In 1917 she was imprisoned for conspiracy against the law requiring military service in the United States. None of this checked her, and during the First World War she made public her anti-war convictions.
“We oppose conscription because we are internationalists, anti-militarists and we oppose all wars carried out by capitalist governments.”
The United States did not know what to do with such a woman.
Two years later she was deported to Russia. In the hearing in which her expulsion was discussed, J. Edgar Hoover, who was the same president and from this began the battle against anarchism, described her as “the most dangerous woman in the country.”

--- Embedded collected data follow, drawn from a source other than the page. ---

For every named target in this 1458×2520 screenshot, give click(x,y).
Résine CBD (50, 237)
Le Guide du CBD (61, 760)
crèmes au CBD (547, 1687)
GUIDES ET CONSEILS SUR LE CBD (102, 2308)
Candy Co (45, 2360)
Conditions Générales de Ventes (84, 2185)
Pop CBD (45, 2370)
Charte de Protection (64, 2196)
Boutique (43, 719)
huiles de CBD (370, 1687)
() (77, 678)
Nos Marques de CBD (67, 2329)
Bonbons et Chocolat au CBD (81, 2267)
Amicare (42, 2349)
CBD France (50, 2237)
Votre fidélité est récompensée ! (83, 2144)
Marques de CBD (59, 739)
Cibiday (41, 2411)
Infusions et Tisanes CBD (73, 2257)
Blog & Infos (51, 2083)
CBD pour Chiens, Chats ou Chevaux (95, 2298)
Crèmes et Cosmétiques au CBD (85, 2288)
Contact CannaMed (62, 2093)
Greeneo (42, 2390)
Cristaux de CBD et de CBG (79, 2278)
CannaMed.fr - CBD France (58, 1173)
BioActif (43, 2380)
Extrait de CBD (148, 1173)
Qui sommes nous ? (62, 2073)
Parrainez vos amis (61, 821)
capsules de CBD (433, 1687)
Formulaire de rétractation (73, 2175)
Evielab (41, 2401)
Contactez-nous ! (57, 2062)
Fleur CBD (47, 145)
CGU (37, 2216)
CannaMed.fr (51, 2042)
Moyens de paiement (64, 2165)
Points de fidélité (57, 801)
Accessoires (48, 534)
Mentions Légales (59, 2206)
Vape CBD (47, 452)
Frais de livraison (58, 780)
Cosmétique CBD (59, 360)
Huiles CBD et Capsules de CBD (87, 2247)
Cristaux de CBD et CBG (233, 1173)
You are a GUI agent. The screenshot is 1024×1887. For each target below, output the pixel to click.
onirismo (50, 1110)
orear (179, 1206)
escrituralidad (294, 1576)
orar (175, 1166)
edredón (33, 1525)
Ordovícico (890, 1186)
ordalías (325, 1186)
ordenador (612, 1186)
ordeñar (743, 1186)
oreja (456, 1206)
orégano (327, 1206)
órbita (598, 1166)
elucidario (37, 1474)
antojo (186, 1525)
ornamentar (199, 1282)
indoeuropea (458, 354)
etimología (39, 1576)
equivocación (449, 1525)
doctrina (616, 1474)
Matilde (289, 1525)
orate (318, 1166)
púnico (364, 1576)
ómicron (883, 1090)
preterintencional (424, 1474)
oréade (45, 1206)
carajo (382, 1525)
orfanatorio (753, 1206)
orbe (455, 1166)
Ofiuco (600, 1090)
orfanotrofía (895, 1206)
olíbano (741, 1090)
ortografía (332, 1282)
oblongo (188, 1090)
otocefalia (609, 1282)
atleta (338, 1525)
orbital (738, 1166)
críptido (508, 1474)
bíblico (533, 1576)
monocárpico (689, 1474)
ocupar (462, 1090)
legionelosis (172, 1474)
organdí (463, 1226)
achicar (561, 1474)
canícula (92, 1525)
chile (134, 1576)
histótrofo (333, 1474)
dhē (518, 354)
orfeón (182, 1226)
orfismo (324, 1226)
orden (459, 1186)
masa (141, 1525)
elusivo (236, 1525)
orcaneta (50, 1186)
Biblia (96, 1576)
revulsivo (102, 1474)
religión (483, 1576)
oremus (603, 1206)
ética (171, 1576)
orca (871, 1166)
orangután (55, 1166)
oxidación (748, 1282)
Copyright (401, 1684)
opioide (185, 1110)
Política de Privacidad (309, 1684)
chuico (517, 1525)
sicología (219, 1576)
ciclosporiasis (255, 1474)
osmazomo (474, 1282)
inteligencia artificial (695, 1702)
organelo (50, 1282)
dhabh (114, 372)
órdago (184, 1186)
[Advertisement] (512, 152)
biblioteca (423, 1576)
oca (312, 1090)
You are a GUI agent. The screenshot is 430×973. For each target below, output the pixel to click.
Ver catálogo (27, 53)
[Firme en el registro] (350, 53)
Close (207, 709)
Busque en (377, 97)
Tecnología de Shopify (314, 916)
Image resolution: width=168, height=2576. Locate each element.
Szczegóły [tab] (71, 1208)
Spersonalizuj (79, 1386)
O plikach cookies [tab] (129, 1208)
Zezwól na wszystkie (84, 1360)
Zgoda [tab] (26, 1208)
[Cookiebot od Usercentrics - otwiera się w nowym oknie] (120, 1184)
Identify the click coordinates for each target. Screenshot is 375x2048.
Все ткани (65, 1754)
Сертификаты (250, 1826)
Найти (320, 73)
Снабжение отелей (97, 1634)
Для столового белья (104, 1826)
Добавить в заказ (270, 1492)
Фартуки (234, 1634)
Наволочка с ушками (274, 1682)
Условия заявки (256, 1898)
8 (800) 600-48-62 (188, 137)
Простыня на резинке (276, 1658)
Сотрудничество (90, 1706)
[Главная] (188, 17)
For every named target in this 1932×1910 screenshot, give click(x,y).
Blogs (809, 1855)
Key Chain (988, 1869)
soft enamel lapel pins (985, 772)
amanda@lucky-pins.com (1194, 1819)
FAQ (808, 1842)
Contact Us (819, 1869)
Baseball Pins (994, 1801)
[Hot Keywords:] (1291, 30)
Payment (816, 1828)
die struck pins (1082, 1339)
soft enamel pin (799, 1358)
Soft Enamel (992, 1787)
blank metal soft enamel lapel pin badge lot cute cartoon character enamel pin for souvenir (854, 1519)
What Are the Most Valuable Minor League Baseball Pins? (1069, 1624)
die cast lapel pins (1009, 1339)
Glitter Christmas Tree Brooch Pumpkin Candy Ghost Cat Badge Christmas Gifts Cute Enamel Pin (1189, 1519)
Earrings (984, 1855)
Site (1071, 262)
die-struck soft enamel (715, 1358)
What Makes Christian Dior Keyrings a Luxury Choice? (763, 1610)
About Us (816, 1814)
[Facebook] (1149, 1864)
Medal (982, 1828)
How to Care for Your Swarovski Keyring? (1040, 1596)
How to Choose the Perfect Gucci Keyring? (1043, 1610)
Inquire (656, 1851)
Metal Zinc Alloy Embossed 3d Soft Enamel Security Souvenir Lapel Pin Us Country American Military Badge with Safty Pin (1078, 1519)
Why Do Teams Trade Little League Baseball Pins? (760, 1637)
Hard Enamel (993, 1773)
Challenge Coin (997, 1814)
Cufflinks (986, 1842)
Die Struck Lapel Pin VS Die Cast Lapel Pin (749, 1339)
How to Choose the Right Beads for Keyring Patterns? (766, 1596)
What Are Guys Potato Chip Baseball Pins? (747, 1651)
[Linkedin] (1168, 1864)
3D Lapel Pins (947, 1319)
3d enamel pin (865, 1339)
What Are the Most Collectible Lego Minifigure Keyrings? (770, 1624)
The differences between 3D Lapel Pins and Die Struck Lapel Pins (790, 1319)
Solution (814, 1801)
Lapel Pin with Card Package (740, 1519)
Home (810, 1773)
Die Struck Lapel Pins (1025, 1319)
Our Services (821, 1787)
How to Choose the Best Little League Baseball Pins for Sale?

A poor old woman who had left that land, never her country, returned thirty years later as a rebel, an anarchist, and a free thinker. Although the tsars had been defeated by the Bolsheviks, Goldman realized that the expected new developments would not restore dignity to the Russian people.
In 1921 more than 100 super sailors were massacred in Petrograd and devastated Berlin. The last illusion was anarchism in Spain during the civil war.
In 1936 Berkman became aware of the death of his beloved. Denied entry into the United States, on May 8, 1940, he suffered a stroke and died in Toronto on May 14 at the age of 70.
His body was returned to the United States and buried in the Waldheim German Cemetery in Chicago, next to the monuments of those who were killed in the Haymarket cause, those five freedom fighters who changed their lives.